Sicario is a great start to the festival: an immensely confident film, dark tonally and thematically, with Emily Blunt as an FBI agent working around the US / Mexico border who makes an unpleasant discovery and is called on by Josh Brolin and Benicio del Toro’s team to help investigate the powerful cartels channelling drugs into the States. Blunt is very good, both believable and sympathetic as tough but vulnerable, quintessentially American agent Kate Macer. Pulled out of procedural ops into the ambiguous workings of the drugs war on a grand scale, surrounded by people whose propensity for staggering violence and amorality is deeply troubling to her, embodying a kind of cultural American naivety, she gradually attains an understanding of her superiors’ worrying motivations. Sicario is beautifully shot by Roger Deakins, with bleak desert landscapes, city scapes of Ciudad Juarez and militaristic overhead sequences using infra red cameras that make the surface of the earth look alien and implausible, increasing our sense of Kate’s estrangement. And the score is great; propulsive and malevolent, it adds further unease to this Michael Mann-esque thriller.
Afterwards Jonny and Hatice go to The Chosen Ones while I get my bearings, run errands and meet up with everyone for supper, before going to the Lorton party for drinks and yacht-gazing.
On Wednesday I meet Jemma for a Critics’ Week screening of Krisha, Grand Jury winner at SXSW. It’s a directorial debut in which the titular character, a sixty-something troublemaker, turns up to a family reunion hoping to make amends for past misdeeds. It’s energetic and has some interesting stylistic ideas, but feels uneven and not especially convincing.
Hatice and I then go to watch Taklub in the Salle du Bazin. The latest film from Brillante Mendoza (Kinatay, Captive) it’s a study of survivors living in a region hard hit by typhoon Haiyan; all of whom are suffering from post-traumatic stress and are steeped in griefs both personal and societal. Still living in tent-like houses, they are waiting to be relocated and in the meantime are stuck at the site of their losses, mirroring their psychological stasis. Mendoza’s film is eloquent on the impact of large-scale grief and the echoes of unimaginable trauma but also offers hope, not least by affording his well-acted characters considerable dignity.
So it’s a familiar story of culture clashes and the differences between first and second-generation immigrant experiences, but the subtlety and individuality of the characters, allowed complexity and to persistently defy narrative expectations, as well as the glimpses of Fatima’s inner life and poetic soul (she writes down her thoughts in Arabic at night) enable it to transcend this, and it ends on a note that is hopeful and touching whilst evidencing all the other emotions running through the narrative.

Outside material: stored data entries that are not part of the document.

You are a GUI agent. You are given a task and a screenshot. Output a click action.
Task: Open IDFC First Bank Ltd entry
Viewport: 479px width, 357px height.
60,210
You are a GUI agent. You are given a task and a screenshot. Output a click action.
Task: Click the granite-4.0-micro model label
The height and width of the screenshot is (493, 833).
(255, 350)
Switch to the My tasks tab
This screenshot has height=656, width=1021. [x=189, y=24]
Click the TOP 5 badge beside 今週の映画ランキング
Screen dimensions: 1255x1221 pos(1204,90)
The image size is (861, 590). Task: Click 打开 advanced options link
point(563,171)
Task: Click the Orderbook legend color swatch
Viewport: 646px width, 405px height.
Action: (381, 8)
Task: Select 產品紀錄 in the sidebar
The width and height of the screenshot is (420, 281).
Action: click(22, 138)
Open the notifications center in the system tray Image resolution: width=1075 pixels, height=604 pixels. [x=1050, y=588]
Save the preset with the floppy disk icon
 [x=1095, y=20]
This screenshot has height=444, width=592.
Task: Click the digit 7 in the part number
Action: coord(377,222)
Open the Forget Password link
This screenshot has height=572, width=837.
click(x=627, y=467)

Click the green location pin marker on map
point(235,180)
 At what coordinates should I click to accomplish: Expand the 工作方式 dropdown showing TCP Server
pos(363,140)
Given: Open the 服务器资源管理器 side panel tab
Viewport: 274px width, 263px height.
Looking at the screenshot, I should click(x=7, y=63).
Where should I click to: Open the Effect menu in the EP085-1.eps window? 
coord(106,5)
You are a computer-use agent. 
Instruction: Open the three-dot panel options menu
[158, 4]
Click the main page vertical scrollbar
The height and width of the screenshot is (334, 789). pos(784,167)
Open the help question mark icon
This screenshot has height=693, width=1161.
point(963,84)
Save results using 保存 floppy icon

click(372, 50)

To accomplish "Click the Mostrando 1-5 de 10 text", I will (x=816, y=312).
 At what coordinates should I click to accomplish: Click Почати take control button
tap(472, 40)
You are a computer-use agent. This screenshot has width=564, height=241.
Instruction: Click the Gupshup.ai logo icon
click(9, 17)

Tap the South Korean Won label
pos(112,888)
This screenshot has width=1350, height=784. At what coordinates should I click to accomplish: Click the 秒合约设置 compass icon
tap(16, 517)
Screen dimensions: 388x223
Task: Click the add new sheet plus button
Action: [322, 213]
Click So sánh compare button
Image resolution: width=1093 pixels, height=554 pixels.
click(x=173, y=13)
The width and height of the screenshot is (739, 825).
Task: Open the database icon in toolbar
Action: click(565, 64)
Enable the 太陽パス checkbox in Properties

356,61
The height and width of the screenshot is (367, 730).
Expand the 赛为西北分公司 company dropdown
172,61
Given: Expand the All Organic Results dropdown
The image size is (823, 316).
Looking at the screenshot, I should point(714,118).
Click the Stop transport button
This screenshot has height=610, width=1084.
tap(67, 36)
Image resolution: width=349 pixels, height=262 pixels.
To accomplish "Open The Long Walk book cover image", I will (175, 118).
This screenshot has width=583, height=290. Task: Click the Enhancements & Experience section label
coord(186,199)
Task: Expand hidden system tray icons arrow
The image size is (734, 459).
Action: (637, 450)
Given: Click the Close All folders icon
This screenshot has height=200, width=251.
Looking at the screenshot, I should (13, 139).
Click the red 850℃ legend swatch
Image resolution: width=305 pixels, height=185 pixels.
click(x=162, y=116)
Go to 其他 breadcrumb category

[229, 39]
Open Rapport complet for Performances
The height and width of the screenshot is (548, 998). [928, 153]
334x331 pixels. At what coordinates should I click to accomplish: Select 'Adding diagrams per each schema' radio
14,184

At the end the cast and Faucon receive a standing ovation and Hatice and I leave on a high, creep up on Jonny at the Cinema de la Plage, scare him and go for dinner.
Typically ambitious, it offers a treatise on the perils of ‘going west’ (the Pet Shop Boys’ track opens and closes the film) and the losses – both for its individual citizens and as a country, and both contemporary and potential – for China in blindly following capitalism. Zhao Tao, Zhang-ke’s wife and frequent collaborator stars as Tao, who must choose between two suitors, coal miner Liang and entrepreneur Jingsheng, and two paths. Marrying Jingsheng, they have a son (the horribly named ‘Dollar’) who takes up the story in the film’s melancholic, futuristic final act, set in Australia where Dollar lives with his father, estranged from his mother, China and any real sense of identity. This part of the film is flawed, but still absorbing and both physically and intellectually expansive; Zhang-ke exploring ideas of cultural and emotional alienation that feel key to his always rich, always compelling depiction of modern China.